Fragen zum Text:
[A] Beantworten Sie anhand des Textes über die Pharmaindustrie die folgenden Fragen:
(i) Welche Stellung hat Fahmy Aboulenein, und an welchem Spital arbeitet er?
(ii) Wofür steht der Name der Initiative Mezis?
(iii) Bis wann und wo werden die Angaben der österreichischen Pharmafirmen veröffentlicht?
[B] Greifen Sie den Text über die Pharmaindustrie nach seinem letzten Satz wieder auf und schreiben Sie ihn weiter.

Text:

■ ■ ■ ■ ■

Wien. Immer wieder tauchen Vorwürfe gegen die Pharmaindustrie auf. Jüngst veröffentlichte Fahmy Aboulenein, Oberarzt am Wiener SMZ-Ost (Donauspital), das Buch „Die Pharma-Falle“. Darin beschreibt er, wie er von Pharmafirmen zu Kongressen nach Hawaii, Sidney, Bangkok und Boston eingeladen wurde. Er habe dies immer abgelehnt, so der Arzt.

In Deutschland und Österreich haben unbestechliche Mediziner schon 2008 die Initiative Mezis gestartet. Mezis steht für „Mein Essen zahle ich selbst“.

Nach dem Motto „Transparenz schafft Vertrauen“ legen nun die österreichischen Pharmafirmen erstmals in der Geschichte ihre geldwerten Leistungen an Ärzte und Spitäler offen. Die Angaben werden bis 30. Juni auf den Homepages des jeweiligen Unternehmens veröffentlicht.

■ ■ ■ ■ ■

Datenauszüge:
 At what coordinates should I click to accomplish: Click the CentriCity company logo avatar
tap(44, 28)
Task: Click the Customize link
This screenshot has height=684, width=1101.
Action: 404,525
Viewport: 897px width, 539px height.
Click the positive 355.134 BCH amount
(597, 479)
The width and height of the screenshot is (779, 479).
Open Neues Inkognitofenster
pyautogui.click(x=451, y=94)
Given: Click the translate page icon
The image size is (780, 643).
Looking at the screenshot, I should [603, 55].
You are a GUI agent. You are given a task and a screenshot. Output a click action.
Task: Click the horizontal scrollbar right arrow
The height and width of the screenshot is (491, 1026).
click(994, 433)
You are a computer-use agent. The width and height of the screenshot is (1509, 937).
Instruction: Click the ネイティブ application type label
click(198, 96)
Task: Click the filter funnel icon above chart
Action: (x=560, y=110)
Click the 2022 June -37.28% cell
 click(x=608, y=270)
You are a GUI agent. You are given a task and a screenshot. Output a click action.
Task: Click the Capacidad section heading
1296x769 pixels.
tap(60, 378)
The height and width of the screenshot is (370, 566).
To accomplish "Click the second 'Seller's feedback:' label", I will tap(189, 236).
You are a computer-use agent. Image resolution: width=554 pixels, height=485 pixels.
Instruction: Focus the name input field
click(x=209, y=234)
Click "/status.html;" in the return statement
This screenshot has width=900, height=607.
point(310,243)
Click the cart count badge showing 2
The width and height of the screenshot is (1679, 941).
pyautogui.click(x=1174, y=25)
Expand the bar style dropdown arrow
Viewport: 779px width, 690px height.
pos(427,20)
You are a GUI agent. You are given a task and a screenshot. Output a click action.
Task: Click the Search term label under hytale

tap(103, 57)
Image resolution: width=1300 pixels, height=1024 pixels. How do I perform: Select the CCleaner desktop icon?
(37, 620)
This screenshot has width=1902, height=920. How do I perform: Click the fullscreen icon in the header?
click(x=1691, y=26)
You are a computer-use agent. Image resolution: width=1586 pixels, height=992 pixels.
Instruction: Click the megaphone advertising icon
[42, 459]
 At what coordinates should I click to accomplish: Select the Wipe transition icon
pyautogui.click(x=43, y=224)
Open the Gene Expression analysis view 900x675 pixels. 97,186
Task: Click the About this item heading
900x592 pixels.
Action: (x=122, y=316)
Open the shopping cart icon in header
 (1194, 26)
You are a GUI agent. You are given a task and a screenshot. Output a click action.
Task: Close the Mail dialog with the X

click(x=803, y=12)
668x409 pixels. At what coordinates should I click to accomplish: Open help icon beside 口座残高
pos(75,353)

■ ■ ■ ■ ■

Antworten zu Aufgaben:
[A]
(i) Er ist Oberarzt am Wiener SMZ-Ost (Donauspital).
(ii) Mezis steht für „Mein Essen zahle ich selbst“.
(iii) Die Angaben werden bis 30. Juni auf den Homepages des jeweiligen Unternehmens veröffentlicht.

[B]
Die Pharmig, der Interessenverband der Pharmaindustrie, hat dazu am Mittwoch erste Details veröffentlicht. Demnach lagen im Vorjahr die geldwerten Zahlungen bei rund 101 Millionen Euro. Davon flossen 54 Millionen an Ärzte, Spitäler und Organisationen für den Bereich Forschung und Entwicklung. Oft handelt es sich um klinische Studien, die bei der Entwicklung von neuen Medikamenten notwendig sind.

Weitere 27 Millionen Euro haben medizinische Organisationen und Einrichtungen an Spenden und Sponsorgeldern für Veranstaltungen und Kongresse erhalten. 20 Millionen Euro bekamen Ärzte für Vorträge, Beratungsleistungen und Fortbildung.

Viele Ärzte legen sich quer

Weil keine Vergleichszahlen aus der Vergangenheit vorliegen, lässt sich schwer sagen, ob die 101 Millionen Euro viel oder wenig sind.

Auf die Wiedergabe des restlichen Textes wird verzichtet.